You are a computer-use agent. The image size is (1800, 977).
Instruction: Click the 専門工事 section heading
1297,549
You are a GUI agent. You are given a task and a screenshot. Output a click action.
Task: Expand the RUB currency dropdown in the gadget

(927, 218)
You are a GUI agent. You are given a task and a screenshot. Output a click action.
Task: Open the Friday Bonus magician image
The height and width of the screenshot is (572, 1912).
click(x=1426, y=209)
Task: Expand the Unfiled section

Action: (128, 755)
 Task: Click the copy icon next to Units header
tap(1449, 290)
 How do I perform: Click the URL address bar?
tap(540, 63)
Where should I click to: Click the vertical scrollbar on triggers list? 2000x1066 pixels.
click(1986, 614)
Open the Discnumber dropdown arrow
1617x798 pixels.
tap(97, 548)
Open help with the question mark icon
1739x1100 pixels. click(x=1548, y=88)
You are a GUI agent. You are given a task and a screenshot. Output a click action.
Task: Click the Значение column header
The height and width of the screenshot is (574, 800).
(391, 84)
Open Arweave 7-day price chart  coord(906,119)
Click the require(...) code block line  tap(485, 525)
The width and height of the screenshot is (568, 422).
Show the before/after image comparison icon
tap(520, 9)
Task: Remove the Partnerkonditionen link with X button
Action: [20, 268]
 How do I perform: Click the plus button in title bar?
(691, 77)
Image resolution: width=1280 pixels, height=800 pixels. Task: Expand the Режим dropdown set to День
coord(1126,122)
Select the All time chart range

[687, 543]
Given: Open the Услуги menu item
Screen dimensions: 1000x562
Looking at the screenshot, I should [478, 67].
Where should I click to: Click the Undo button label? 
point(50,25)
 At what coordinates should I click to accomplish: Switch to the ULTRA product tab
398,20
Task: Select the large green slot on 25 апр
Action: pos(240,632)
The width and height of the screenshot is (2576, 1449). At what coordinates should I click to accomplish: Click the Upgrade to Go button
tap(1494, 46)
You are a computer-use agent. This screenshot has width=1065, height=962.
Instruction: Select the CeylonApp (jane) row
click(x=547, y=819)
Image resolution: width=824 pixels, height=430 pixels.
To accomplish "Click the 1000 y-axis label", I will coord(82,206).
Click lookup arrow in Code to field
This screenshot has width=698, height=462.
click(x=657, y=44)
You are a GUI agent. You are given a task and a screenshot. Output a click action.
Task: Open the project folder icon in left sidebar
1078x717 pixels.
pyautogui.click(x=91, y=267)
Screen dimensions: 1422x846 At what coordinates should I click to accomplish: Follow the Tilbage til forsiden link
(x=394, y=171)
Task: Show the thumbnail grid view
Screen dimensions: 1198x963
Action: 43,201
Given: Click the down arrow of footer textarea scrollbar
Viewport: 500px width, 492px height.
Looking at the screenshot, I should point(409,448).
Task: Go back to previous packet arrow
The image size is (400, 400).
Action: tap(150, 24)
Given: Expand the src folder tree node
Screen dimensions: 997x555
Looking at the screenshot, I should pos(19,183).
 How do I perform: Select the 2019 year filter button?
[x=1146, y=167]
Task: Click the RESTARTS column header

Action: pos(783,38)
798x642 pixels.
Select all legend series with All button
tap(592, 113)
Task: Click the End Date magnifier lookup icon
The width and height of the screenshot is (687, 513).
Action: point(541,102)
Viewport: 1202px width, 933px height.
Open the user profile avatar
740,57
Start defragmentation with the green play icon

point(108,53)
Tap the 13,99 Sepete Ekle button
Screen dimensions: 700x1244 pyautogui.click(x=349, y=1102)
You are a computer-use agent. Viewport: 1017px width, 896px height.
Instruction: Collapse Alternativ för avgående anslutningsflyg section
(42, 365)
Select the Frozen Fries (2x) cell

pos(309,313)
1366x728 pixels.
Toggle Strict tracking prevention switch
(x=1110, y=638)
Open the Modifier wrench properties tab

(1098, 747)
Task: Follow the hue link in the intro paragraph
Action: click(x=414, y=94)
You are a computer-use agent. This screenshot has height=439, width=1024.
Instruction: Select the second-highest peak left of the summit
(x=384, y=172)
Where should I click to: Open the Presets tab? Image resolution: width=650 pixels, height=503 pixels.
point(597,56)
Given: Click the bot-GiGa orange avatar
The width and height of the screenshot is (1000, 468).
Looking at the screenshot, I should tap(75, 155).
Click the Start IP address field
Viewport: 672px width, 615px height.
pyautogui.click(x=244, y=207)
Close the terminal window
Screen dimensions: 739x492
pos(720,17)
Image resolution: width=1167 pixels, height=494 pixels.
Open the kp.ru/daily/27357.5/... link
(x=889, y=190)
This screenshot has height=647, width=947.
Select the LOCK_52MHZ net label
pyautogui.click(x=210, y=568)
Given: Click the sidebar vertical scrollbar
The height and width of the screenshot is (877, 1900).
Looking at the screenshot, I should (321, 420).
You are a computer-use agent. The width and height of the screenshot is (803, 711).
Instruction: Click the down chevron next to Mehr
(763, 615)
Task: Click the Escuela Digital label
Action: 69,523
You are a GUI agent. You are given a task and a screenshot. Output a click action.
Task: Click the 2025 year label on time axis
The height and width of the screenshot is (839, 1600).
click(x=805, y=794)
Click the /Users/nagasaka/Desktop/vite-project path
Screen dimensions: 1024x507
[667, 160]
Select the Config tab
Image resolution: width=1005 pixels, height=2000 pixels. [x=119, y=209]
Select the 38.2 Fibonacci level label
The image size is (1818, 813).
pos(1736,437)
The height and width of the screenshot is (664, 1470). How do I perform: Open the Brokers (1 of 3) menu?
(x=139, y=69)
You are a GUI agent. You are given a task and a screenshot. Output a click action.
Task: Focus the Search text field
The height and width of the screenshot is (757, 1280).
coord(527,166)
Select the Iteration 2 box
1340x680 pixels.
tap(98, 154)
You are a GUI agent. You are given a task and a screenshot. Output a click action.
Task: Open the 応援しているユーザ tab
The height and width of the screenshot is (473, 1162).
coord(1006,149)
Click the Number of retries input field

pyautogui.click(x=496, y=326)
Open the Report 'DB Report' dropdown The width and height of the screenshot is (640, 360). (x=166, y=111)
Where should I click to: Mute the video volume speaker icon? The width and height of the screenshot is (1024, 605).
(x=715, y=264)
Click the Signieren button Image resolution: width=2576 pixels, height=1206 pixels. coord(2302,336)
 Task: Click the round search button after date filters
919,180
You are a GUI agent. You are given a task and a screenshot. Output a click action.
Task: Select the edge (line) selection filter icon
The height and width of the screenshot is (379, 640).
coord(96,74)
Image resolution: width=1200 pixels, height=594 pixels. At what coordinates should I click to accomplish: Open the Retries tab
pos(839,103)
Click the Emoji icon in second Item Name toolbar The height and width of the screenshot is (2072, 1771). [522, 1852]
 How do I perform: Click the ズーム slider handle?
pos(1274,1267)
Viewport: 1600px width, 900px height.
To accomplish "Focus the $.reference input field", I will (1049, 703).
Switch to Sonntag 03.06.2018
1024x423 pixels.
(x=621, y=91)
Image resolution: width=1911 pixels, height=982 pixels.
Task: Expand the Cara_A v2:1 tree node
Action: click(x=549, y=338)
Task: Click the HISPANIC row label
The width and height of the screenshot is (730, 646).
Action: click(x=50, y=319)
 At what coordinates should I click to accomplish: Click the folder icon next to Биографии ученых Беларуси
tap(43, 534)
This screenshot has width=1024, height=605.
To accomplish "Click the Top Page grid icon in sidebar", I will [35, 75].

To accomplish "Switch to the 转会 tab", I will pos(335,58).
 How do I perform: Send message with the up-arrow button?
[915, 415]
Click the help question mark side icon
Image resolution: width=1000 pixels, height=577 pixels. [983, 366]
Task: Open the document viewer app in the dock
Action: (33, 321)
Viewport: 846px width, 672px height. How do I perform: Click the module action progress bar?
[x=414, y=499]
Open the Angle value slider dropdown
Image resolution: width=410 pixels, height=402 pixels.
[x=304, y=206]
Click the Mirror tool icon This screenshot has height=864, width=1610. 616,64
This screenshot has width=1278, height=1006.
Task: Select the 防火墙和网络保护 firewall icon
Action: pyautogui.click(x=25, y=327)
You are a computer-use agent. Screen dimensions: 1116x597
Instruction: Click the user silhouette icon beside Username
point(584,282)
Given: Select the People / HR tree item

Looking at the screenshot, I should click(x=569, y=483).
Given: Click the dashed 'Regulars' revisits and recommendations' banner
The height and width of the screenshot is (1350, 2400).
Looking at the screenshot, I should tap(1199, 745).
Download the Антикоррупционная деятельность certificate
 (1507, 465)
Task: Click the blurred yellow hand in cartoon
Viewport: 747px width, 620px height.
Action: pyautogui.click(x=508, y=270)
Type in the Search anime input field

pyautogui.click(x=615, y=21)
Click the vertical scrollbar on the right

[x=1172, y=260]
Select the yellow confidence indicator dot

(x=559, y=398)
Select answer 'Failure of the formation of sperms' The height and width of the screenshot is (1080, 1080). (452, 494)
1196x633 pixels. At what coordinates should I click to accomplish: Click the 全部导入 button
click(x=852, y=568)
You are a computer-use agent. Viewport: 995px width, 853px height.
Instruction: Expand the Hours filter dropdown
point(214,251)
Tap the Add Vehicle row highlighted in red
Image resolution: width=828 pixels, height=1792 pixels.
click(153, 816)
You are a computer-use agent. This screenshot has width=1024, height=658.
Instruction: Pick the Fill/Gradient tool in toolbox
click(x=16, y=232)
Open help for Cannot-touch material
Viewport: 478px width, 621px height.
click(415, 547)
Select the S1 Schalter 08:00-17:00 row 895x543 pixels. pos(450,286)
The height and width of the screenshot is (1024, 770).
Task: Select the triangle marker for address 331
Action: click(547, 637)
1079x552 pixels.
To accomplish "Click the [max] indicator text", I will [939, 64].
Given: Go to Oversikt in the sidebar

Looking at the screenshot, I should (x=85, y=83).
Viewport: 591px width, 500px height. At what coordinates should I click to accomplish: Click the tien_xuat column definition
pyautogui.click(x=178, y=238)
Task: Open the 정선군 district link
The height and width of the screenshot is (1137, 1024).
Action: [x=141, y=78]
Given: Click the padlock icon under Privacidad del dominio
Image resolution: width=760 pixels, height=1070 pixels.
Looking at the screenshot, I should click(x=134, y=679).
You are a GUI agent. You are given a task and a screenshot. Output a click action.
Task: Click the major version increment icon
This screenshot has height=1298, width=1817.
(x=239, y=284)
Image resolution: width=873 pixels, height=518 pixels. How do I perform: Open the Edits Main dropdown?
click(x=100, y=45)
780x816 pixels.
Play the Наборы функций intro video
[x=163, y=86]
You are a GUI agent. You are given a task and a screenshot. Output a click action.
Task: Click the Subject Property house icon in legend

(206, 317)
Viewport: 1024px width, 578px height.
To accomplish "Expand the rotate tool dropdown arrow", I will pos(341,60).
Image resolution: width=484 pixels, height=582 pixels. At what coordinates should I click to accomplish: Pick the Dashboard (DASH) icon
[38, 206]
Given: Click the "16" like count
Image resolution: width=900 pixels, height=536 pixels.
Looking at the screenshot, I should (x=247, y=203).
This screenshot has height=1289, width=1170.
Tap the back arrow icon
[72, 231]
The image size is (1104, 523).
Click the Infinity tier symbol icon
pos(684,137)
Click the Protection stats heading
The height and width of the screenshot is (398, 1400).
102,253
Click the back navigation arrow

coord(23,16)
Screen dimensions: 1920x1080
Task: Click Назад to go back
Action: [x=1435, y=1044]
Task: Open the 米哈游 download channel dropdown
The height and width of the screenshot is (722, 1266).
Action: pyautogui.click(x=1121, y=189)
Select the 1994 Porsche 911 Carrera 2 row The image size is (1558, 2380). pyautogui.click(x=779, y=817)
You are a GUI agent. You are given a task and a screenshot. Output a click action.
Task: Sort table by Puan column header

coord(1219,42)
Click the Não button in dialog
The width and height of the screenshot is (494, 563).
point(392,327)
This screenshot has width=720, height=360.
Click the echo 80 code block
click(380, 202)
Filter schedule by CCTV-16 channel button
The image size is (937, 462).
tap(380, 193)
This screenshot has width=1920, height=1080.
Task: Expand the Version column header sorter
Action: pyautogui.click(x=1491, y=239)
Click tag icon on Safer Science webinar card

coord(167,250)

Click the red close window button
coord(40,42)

* About this exercise *
What lines of the material above hold the string "computer"? Please copy them.

* Result for this exercise *
You are a computer-use agent. The image size is (1800, 977).
You are a computer-use agent. This screenshot has width=1065, height=962.
You are a computer-use agent. Viewport: 1017px width, 896px height.
You are a computer-use agent. This screenshot has height=439, width=1024.
You are a computer-use agent. The width and height of the screenshot is (803, 711).
You are a computer-use agent. Screen dimensions: 1116x597
You are a computer-use agent. Viewport: 995px width, 853px height.
You are a computer-use agent. This screenshot has width=1024, height=658.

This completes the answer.